Restorative Justice ist ein Ansatz, der auf Begegnung und Veränderung statt Strafe setzt. Ziel ist es, die durch ein Verbrechen entstandenen Folgen zu verarbeiten. Der Kreisdialog bringt Betroffene von Straftaten, Täter und Vertreter*innen der Gesellschaft in einem strukturierten, sicheren Rahmen ins Gespräch. Der Kreisdialog fördert Empathie, Verantwortungsübernahme und neue Perspektiven, auf beiden Seiten.

Voraussetzung für die Teilnahme ist freiwilliges Engagement, keine strafrechtlichen Vorteile, keine instrumentellen Motive. In bis zu fünf getrennten Vorbereitungstreffen reflektieren Inhaftierte und Betroffene und Personen der Gesellschaft ihre Erlebnisse, Erwartungen und ihre Sicht auf Kriminalität. Erst danach erfolgt die gemeinsame Begegnung aller Beteiligten in einem geschützten Raum der JVA, beispielsweise in der Kapelle, begleitet von einem multiprofessionellen Team. Moderiert werden alle Projektdurchläufe von Daniela Hirt, der externen Expertin für Restorative Justice.
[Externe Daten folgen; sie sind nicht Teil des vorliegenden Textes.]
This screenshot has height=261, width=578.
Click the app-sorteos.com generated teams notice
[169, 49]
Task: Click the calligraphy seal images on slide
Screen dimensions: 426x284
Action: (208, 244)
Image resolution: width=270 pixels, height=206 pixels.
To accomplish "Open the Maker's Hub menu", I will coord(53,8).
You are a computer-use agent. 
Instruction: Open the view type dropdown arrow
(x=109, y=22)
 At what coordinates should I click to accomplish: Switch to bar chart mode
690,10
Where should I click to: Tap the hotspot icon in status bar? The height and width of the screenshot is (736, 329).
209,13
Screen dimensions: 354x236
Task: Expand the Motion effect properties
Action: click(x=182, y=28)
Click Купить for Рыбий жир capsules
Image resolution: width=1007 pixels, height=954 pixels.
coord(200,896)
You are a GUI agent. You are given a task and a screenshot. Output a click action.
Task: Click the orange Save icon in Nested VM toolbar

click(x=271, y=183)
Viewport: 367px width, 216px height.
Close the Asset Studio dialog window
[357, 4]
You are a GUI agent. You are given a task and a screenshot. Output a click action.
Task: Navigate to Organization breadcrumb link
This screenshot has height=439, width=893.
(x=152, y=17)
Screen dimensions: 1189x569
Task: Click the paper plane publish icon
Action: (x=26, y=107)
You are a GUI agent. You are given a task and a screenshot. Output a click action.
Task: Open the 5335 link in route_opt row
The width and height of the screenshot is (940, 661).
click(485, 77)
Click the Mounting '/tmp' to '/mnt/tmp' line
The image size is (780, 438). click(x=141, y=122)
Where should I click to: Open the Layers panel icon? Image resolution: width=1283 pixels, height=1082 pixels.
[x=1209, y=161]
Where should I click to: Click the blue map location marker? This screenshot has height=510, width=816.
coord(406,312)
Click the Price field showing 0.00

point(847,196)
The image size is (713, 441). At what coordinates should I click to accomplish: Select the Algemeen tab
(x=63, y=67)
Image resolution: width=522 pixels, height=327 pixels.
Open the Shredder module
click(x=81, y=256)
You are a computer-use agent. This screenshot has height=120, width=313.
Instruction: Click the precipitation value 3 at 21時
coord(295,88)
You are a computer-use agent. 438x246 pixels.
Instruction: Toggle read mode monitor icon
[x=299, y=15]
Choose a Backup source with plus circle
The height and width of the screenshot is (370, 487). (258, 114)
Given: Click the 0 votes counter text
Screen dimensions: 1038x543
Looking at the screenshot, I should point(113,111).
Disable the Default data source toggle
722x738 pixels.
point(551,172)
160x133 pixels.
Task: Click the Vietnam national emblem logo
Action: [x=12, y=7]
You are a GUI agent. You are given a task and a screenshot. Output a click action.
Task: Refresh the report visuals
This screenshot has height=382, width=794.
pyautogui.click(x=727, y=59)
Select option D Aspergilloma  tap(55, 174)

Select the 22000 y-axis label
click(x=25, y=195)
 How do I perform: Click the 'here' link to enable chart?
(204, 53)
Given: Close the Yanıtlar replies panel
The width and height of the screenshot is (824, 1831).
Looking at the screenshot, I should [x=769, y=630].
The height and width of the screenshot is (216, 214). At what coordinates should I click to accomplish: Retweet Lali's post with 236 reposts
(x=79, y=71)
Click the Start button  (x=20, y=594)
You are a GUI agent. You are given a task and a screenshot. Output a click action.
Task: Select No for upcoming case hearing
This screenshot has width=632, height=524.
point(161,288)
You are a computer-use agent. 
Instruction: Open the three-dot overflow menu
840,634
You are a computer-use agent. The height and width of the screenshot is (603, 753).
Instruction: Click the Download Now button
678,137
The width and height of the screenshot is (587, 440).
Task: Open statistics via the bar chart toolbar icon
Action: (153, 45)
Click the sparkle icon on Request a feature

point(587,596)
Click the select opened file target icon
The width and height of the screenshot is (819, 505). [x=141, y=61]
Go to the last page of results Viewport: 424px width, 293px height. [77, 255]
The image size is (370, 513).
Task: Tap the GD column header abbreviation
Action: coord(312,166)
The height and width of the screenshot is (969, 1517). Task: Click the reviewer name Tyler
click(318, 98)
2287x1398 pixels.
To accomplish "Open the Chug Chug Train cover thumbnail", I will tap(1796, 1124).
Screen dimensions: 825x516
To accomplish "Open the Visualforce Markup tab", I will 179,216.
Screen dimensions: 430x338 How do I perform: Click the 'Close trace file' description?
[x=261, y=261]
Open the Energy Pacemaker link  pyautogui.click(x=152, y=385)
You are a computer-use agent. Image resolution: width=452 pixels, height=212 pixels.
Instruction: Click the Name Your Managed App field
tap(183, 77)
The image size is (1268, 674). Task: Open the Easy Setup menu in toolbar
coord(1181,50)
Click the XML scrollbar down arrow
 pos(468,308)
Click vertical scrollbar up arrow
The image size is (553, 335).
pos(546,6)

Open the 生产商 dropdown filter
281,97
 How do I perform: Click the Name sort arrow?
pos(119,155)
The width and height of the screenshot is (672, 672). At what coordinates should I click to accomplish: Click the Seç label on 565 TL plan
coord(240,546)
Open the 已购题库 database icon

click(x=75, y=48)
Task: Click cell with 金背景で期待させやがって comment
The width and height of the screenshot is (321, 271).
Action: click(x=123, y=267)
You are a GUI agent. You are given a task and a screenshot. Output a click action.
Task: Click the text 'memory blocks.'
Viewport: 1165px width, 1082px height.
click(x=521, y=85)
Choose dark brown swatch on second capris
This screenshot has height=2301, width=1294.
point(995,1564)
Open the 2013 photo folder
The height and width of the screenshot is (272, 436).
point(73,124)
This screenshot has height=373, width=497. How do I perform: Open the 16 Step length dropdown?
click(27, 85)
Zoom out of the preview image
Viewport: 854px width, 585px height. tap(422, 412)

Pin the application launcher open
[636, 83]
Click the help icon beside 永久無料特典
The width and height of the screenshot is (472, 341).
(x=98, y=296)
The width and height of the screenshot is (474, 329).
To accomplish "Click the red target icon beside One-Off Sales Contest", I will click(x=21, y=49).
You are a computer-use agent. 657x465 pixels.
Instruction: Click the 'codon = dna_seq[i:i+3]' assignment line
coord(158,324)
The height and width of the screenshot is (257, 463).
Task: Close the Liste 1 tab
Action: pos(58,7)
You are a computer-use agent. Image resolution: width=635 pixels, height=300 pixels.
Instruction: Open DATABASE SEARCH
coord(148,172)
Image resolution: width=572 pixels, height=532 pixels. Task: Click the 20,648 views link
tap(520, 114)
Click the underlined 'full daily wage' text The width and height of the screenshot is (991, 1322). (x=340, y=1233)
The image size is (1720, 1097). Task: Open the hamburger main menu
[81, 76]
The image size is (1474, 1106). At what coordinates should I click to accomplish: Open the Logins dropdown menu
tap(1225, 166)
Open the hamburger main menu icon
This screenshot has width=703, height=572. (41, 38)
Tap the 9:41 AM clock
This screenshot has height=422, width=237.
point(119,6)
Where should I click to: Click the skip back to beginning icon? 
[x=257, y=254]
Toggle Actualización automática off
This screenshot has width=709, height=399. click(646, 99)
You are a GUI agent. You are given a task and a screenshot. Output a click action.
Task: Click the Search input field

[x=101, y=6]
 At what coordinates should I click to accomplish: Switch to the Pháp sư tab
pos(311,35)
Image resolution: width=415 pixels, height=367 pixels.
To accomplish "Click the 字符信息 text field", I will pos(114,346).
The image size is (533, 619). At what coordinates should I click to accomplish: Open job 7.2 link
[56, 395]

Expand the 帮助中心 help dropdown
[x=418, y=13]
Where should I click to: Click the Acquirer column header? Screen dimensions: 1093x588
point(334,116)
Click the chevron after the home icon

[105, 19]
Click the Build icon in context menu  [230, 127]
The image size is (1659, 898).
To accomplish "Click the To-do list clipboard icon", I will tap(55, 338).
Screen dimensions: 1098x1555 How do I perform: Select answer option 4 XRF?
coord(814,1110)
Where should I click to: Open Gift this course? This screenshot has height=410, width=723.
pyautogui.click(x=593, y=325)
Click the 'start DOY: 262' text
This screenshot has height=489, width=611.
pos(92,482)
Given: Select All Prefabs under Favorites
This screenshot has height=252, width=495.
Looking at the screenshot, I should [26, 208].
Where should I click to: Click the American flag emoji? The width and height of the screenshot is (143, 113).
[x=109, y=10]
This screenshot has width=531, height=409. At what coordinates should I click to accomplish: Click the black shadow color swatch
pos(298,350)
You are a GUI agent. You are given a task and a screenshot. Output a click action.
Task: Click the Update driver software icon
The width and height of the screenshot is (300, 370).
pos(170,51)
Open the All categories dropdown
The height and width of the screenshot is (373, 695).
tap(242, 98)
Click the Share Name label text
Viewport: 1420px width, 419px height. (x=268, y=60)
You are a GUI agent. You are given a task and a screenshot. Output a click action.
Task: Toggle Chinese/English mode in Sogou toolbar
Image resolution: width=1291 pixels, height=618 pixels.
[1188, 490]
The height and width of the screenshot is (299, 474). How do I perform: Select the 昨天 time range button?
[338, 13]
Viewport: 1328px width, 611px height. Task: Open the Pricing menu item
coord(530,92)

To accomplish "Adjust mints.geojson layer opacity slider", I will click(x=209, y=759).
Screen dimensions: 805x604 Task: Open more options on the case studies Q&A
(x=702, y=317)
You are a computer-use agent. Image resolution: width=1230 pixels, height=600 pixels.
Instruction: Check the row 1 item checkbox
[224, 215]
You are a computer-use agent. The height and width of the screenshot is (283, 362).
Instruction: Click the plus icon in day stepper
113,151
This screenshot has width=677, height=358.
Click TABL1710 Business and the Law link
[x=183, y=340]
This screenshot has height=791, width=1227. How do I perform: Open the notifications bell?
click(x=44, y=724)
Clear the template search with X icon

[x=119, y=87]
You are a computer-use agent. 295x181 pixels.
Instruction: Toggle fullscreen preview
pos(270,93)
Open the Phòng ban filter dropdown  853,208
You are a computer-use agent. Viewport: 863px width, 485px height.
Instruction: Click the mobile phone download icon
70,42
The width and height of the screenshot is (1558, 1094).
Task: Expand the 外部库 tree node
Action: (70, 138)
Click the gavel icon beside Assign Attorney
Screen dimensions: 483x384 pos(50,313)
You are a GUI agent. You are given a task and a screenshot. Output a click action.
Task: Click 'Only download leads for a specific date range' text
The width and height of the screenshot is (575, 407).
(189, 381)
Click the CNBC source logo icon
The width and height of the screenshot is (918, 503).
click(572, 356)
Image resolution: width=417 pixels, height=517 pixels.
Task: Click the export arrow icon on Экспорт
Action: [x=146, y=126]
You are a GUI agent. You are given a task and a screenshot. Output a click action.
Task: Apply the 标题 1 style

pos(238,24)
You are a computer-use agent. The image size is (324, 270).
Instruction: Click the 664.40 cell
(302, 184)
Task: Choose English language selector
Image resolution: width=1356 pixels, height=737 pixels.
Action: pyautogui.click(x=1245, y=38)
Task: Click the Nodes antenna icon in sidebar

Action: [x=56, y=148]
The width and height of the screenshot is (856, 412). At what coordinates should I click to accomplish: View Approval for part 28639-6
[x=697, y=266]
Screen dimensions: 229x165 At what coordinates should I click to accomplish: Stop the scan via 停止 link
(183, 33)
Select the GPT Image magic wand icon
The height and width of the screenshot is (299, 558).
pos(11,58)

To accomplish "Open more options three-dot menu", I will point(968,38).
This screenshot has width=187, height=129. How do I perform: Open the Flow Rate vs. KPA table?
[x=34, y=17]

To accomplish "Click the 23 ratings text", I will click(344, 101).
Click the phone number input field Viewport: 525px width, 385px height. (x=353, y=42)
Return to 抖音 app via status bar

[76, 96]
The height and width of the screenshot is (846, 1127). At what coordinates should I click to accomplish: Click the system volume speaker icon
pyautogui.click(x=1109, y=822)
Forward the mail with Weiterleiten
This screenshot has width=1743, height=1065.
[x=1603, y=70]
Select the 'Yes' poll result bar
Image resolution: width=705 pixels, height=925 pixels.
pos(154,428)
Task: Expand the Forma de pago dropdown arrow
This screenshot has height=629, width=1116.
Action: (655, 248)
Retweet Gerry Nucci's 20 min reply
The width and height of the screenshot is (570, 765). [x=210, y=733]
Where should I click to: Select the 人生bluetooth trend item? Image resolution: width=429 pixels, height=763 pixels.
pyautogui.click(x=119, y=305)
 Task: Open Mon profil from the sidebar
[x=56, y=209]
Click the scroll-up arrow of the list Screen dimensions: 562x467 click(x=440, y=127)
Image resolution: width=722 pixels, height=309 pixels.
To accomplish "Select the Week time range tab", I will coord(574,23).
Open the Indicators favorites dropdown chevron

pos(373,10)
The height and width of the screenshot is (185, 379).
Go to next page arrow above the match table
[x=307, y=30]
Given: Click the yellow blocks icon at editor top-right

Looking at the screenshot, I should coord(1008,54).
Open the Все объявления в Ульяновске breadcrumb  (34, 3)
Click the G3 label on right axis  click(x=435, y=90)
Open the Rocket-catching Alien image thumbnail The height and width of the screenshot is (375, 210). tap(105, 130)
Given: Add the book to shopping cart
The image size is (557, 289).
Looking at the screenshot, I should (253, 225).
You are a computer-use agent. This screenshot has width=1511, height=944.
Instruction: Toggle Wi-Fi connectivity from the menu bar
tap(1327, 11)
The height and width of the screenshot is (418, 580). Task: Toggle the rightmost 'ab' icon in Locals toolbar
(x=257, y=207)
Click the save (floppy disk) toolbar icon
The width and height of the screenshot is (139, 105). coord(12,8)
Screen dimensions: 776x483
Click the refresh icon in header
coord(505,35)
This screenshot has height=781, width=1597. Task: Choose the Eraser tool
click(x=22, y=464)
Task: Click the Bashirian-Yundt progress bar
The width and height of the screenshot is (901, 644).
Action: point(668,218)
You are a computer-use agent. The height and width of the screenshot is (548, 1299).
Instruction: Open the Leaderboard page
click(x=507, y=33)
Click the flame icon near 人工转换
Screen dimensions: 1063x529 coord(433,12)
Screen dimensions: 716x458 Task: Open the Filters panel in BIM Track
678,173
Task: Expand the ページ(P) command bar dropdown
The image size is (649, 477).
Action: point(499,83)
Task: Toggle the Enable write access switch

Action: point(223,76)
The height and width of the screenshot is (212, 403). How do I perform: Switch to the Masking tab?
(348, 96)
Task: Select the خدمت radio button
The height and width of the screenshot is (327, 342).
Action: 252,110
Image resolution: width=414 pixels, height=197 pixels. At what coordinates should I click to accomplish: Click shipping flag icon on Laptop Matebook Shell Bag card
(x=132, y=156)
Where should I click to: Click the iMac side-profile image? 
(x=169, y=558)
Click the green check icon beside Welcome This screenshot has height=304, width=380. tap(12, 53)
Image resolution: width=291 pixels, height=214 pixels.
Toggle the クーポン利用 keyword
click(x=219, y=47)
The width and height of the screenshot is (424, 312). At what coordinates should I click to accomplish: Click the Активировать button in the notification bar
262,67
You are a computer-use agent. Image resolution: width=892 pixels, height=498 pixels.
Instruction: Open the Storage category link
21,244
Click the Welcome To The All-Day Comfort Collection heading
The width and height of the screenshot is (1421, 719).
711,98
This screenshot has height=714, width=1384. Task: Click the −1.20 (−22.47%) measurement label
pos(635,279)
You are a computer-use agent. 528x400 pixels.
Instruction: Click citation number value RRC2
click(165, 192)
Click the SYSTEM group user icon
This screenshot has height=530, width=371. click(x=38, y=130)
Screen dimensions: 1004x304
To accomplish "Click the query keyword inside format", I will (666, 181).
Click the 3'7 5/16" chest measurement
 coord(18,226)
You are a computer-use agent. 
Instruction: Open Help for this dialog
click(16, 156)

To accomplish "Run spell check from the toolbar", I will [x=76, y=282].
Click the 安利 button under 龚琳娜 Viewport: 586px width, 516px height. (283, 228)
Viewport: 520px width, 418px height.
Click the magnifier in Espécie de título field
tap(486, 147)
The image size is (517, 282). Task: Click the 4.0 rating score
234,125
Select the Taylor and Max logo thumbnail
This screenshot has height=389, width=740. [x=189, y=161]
„Ich war aufgeregt. Ich wusste nicht, was auf mich zukommt. Doch dann wurde aus Konfrontation ein echter Dialog.“ (Teilnehmer (Betroffener))

Fünf Betroffene (u. a. Opfer von Raub und versuchtem Totschlag) und vier Inhaftierte (darunter Verurteilte wegen Raub, Körperverletzung und Mord) begegneten sich im vergangenem Projektdurchlauf  2022/23 in Bielefeld-Brackwede. Die Erfahrungen waren intensiv und transformierend: Betroffene fühlten sich erstmals gehört, konnten offene Fragen klären und ein Stück Selbstwirksamkeit zurückgewinnen. Die Inhaftierten erlebten durch die Opferperspektive eine emotionale Auseinandersetzung mit ihrer Tat, was zu einem veränderten Denken führte.

Die anschließende Nachbereitung zeigte: Alle Teilnehmenden gewannen individuelle Einsichten, viele sprachen von Entlastung, Vertrauen und der Möglichkeit, Rollen zu hinterfragen. Die Rückmeldungen bestätigen: Das Restorative Justice-Projekt wirkt auf vier Ebenen:

  • Für Betroffene: Perspektivwechsel, Entstigmatisierung, emotionale Verarbeitung
  • Für Inhaftierte: Verantwortungsübernahme, Empathie, Resozialisierung
  • Für die Gesellschaft: Abbau von Vorurteilen, Prävention, Dialogförderung
  • Für den Strafvollzug: innovative Resozialisierungsmaßnahme, Stärkung des Behandlungsauftrags, Verbesserung des Anstaltklimas

„Ich habe begriffen, dass ich nicht nur ein Gesetz verletzt habe, sondern einen Menschen.“ (inhaftierter Teilnehmer)

Die rechtlichen Grundlagen für Restorative Justice-Maßnahmen wie den „Täter-Opfer-Kreis“ existieren bereits, in Nordrhein-Westfalen ebenso wie in vielen anderen Bundesländern. Auf europäischer Ebene betont die Venedig-Erklärung (2021) sogar ein „Recht auf Restorative Justice“. Doch noch sind Projekte wie „Betroffenenorientiertes Arbeiten im Strafvollzug“ Ausnahmen. Die bisherigen Restorative Justice-Kreisdialoge in Gefängnissen zeigen eindrucksvoll: Mit fachlicher Begleitung, sorgfältiger Vorbereitung und institutioneller Unterstützung ist dieser Weg möglich und wirksam.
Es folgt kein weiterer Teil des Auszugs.